#### [PASSAGE PROVIDED]
###

Cuba Votes as Fidel Castro Steps Down

As the January 20th Cuban national elections came to an end, after which Fidel Castro predictably announced his future status as a civilian with only his self-assigned responsibilities, Washington flat out rejected the results of the elections, claiming that, like all of Cuba’s post-1959 ballots, were illegitimate.

With the enactment of the Cuban Democracy Act of 1992, the United States defiantly declared that the Cuban communist government does not “encourage free and fair elections to determine Cuba’s political future,” and that, “the Cuban people have demonstrated their yearning for freedom and their increasing opposition to the Castro government by risking their lives in organizing independent, democratic activities.”

With yesterday’s news that President Castro is immediately stepping down from his office and will not be a candidate to succeed himself, the Bush administration has not eased up on its contentions that the Cuban elections are rigged by the Cuban Communist Party and that Cubans do not elect their own representatives in an entirely open manner. Despite these claims, party officials and many ordinary Cubans remind their critics that the Constitution of the Republic of Cuba in 1992 declares that “all citizens, with the legal capacity to do so, have the right to take part in the leadership of the state. This can be either manifested directly or through their elected representatives” in the chambers of the “People’s Power, and to participate as prescribed by law in the periodic elections and people’s referendums through free, equal and secret vote.”

As the U.S. and Cuba have exhibited dramatically conflicting beliefs about the authenticity of the island’s democratic electoral system, who is the American public to believe? Do Cubans actually only cast votes on pro-communist ballots? Are the Cuban elections legitimate? Why is the Cuban Communist Party the only legal party on the island?

As Americans see themselves as citizens of a free, democratic country, which tolerates diverse and distinct political views, they must understand the relatively exotic nature of Cuba’s electoral system, the skewed perspective of many of its citizens, and the fundamentally unique nature of its history before any evaluation regarding the legitimacy of Cuban elections can begin. We must first start by analyzing the electoral system that Fidel Castro has left for Cuba.

###

#### [DATASET EXCERPT]
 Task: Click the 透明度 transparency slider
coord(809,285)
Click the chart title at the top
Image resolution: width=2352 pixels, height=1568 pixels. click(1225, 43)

###

#### [WHAT YOU NEED TO DO]
• A. In the article on Cuba's elections, begin at the words "Cuba Votes as" and stop after "ballots, were illegitimate.". Give that part again, but change "Washington" to "the White House".
• B. Using the article on Cuba's elections, answer these:
(i) On what date were the Cuban national elections held?
(ii) In what year was the Cuban Democracy Act enacted?
(iii) Which U.S. administration has kept claiming that the Cuban elections are rigged?

#### [ANSWERS TO THE EXERCISE]
• A.
Cuba Votes as Fidel Castro Steps Down

As the January 20th Cuban national elections came to an end, after which Fidel Castro predictably announced his future status as a civilian with only his self-assigned responsibilities, the White House flat out rejected the results of the elections, claiming that, like all of Cuba’s post-1959 ballots, were illegitimate.

• B.
(i) January 20th
(ii) 1992
(iii) The Bush administration